Changing money at the airport can be done, but if you know better places in BKK, PTT or where ever, then change a small amount for the first day(s). 
If you decide to take a limo from one of the services (ex. AOT Limo Services) then you can pay by credit card.

It's always good to save a THB 2000 - THB 3000 or at least THB 100 (tip for taxi) at the end of a trip for your next trip.


----------



## TomC (Jan 23, 2012)

At the airport, you can ride an elevator down to the food court. They have a bunch of Thai and Chinese food vendors. If I remember correctly, it's about the same prices as in the middle of BKK. I've never found this type of setup in any other airport. Usually airport food is very expensive, but not this one. Most entrees are 30 to 40 baht. If you can't find it, just ask any airport worker. Just say "Food Chord" and they will understand you.


----------



## TomTao (May 28, 2011)

As already mentioned, you can get a taxi from the airport to Pattaya, but if you want to stay in Bangkok for a day or two before going to Pattaya then you can opt for bus, either passenger or commuter bus or taxi. My wife and I stayed at LK Mansion last time we were there, as I understand they have either both fully serviced (regular hotel type room) and self service rooms, it is close to shopping and food, close to the beach as well. The email address is [email protected] if you would like to get in touch and ask some questions


----------



## gary88 (Feb 11, 2012)

Just grab a taxi at the airport from the counter too easy, modern taxis, use your ATM card to withdraw Baht at the airport.
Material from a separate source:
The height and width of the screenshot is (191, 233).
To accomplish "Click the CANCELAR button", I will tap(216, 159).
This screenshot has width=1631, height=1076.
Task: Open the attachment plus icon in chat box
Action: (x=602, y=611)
No point in having a kitchen as there's no need to cook and every room has refrigerator

Between second and third road is walk to anywhere and a bit quieter.


----------



## TomC (Jan 23, 2012)

gary88 said:


> Just grab a taxi at the airport from the counter too easy, modern taxis, use your ATM card to withdraw Baht at the airport.
> 
> No point in having a kitchen as there's no need to cook and every room has refrigerator
> 
> Between second and third road is walk to anywhere and a bit quieter.
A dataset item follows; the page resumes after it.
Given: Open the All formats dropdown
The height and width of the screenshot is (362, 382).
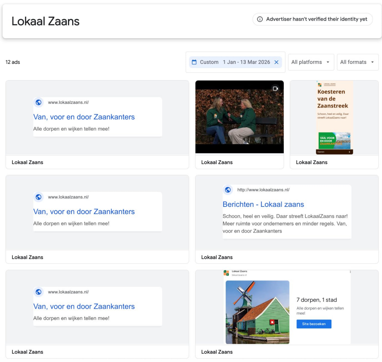Looking at the screenshot, I should click(357, 62).
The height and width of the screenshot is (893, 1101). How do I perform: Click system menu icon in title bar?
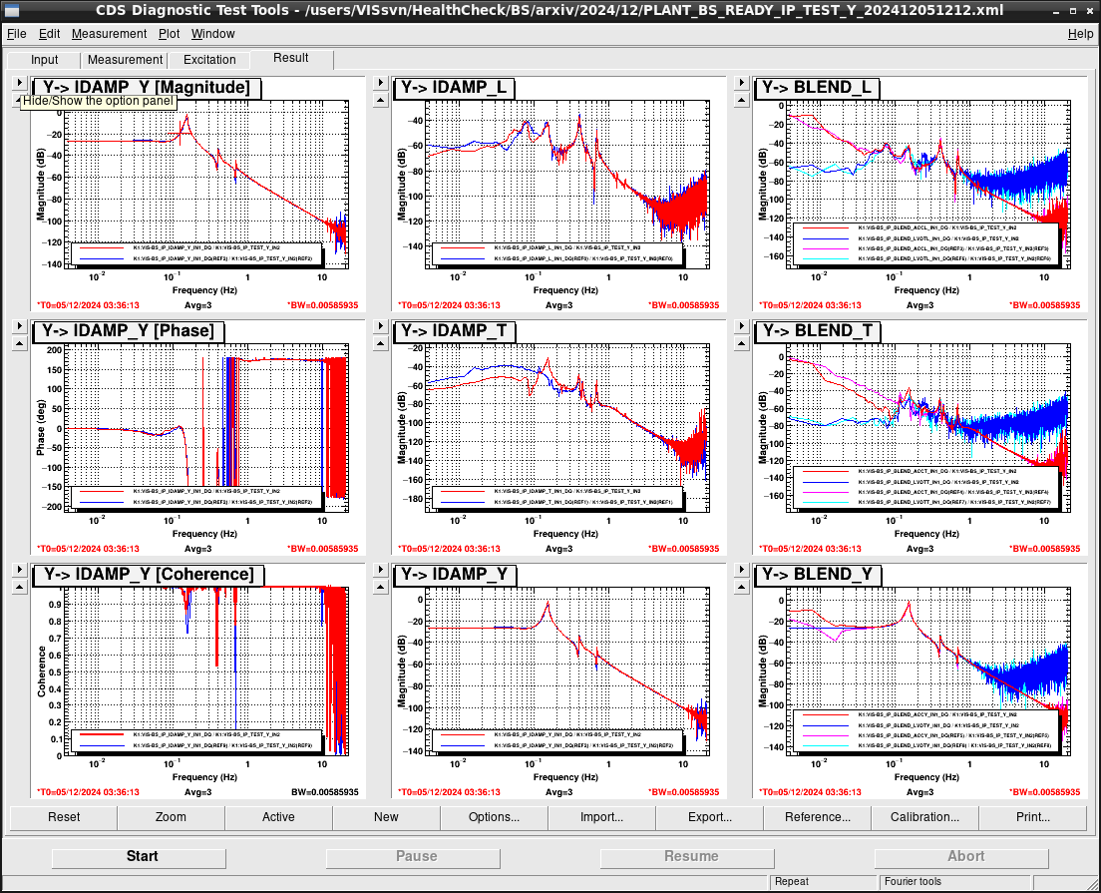point(11,11)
I was wondering about the cooking part too, but thought that the OP wants better control of his food. Maybe there is high markup for western restaurant food, but local food should be really cheap and not worth cooking. Along the same line, we don't talk about renting a car, not that you could survive the driving practice, but labor is so cheap that you rent a car with the driver called taxi.


----------